Brattleboro Reformer

I am writing to oppose the proposed merger of Blue Cross Blue Shield of Vermont with the Michigan Blues.

Merger is a polite word for it. Takeover is the more appropriate word and our state regulators seem to be tripping over themselves to push this through as fast as possible. It seems a cardinal rule in our state government that whatever BCBS of Vermont wants it gets at the snap of the fingers, no matter who ultimately pays the bill for it. Vermont ratepayers and taxpayers will be the ones stuck with the bill for this in more ways than just financial.

To really understand what an out-of-state insurer a thousand miles away from Vermont and its laws — an insurer that already has a dubious record — will do to “save money,” one should experience it firsthand like I was forced to do 17 years ago. I still have PTSD over it. I came within the thin edge of an ace of dying from the odyssey. The insurer was employer-sponsored (paid for by the customers of that employer and by the general public, but that is another story) through my employer back then.

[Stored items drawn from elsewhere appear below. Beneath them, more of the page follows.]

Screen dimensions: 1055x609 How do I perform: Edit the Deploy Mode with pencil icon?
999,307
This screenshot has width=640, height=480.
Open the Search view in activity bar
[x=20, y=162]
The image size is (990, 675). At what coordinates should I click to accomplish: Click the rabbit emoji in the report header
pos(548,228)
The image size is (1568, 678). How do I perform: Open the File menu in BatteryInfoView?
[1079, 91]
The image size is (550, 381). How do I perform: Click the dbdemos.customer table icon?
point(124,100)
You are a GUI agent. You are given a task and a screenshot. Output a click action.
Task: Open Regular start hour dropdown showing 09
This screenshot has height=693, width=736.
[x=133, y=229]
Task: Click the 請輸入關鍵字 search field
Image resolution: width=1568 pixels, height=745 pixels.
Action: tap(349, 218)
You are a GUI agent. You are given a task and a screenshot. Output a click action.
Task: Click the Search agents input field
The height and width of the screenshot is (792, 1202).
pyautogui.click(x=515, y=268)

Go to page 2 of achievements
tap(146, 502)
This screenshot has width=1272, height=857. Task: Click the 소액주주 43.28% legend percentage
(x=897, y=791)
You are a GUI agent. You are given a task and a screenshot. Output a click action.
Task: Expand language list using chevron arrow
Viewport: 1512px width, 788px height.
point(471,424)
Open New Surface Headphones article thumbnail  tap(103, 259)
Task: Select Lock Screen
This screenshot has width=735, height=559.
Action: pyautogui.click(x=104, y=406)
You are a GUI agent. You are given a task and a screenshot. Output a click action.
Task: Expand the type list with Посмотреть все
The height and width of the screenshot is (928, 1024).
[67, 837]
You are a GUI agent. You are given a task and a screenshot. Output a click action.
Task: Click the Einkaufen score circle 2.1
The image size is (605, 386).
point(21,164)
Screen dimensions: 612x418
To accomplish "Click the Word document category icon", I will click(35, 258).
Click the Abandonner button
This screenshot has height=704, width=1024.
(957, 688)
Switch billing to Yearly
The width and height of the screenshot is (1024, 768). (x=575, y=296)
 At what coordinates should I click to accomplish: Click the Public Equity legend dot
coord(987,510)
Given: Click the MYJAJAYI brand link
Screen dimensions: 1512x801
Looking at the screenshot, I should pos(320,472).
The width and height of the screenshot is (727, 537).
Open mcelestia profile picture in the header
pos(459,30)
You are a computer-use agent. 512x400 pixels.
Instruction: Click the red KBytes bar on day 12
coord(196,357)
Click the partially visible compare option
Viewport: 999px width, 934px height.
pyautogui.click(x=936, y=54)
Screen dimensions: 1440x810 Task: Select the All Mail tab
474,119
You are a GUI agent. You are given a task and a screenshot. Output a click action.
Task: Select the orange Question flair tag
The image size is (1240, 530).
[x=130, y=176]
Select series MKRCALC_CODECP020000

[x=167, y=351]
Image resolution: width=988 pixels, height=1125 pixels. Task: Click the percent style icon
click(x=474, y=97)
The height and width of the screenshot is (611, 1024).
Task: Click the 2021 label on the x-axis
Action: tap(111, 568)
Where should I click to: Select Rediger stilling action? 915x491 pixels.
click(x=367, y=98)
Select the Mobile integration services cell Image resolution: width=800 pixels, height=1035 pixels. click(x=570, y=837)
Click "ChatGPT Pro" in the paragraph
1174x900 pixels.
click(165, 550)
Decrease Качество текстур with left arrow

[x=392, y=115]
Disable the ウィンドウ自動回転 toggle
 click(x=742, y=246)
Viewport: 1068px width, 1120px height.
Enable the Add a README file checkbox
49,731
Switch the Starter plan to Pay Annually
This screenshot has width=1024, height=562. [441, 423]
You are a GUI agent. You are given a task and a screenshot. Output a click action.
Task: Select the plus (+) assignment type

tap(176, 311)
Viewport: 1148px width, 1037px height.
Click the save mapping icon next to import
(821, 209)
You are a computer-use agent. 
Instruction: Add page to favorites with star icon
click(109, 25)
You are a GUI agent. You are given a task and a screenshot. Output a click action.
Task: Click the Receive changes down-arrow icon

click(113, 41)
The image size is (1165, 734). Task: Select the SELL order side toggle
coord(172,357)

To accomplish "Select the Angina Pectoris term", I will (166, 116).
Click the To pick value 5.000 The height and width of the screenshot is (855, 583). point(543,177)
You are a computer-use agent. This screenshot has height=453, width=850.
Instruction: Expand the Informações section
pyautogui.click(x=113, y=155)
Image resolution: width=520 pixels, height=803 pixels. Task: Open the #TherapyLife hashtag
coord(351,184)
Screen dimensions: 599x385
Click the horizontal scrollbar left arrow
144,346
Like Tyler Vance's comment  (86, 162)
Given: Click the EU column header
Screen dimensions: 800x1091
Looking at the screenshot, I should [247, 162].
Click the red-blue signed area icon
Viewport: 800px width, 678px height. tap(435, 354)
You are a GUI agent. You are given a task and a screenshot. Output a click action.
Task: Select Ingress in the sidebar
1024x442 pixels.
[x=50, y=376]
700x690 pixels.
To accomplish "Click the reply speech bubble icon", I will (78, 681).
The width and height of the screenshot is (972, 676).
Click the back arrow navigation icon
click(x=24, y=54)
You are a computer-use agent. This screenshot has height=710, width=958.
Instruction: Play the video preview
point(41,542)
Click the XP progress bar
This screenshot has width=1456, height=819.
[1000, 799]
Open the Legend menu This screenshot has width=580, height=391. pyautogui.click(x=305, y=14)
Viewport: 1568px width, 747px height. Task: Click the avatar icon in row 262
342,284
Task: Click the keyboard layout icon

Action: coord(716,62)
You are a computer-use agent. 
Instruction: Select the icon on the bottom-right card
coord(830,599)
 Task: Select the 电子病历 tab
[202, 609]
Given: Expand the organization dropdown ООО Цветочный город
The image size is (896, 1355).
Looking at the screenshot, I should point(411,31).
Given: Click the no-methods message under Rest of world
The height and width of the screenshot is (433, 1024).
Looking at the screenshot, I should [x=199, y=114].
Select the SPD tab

The sheer amount of claim denials and prior authorizations they forced me to battle through for every procedure or test was far worse than fighting the life-threatening disease itself. Since they were out of state, and denying claims by either medical directors or algorithms is where the big money is for the insurance company, it was much harder to fight them for everything than it would have been for an in-state insurer. The company knew this very well. I’m sure both parties in this takeover also know this just as well.

To blithely state that this merger will benefit Vermonters by lowering costs, better technology, and so on is to live in a fantasy. I write in the dimming hope that this warning will cause our state regulators, and our state legislators, to examine this proposed takeover with the urgency, and in the depth, that it deserves before they heave us into this disaster so quickly.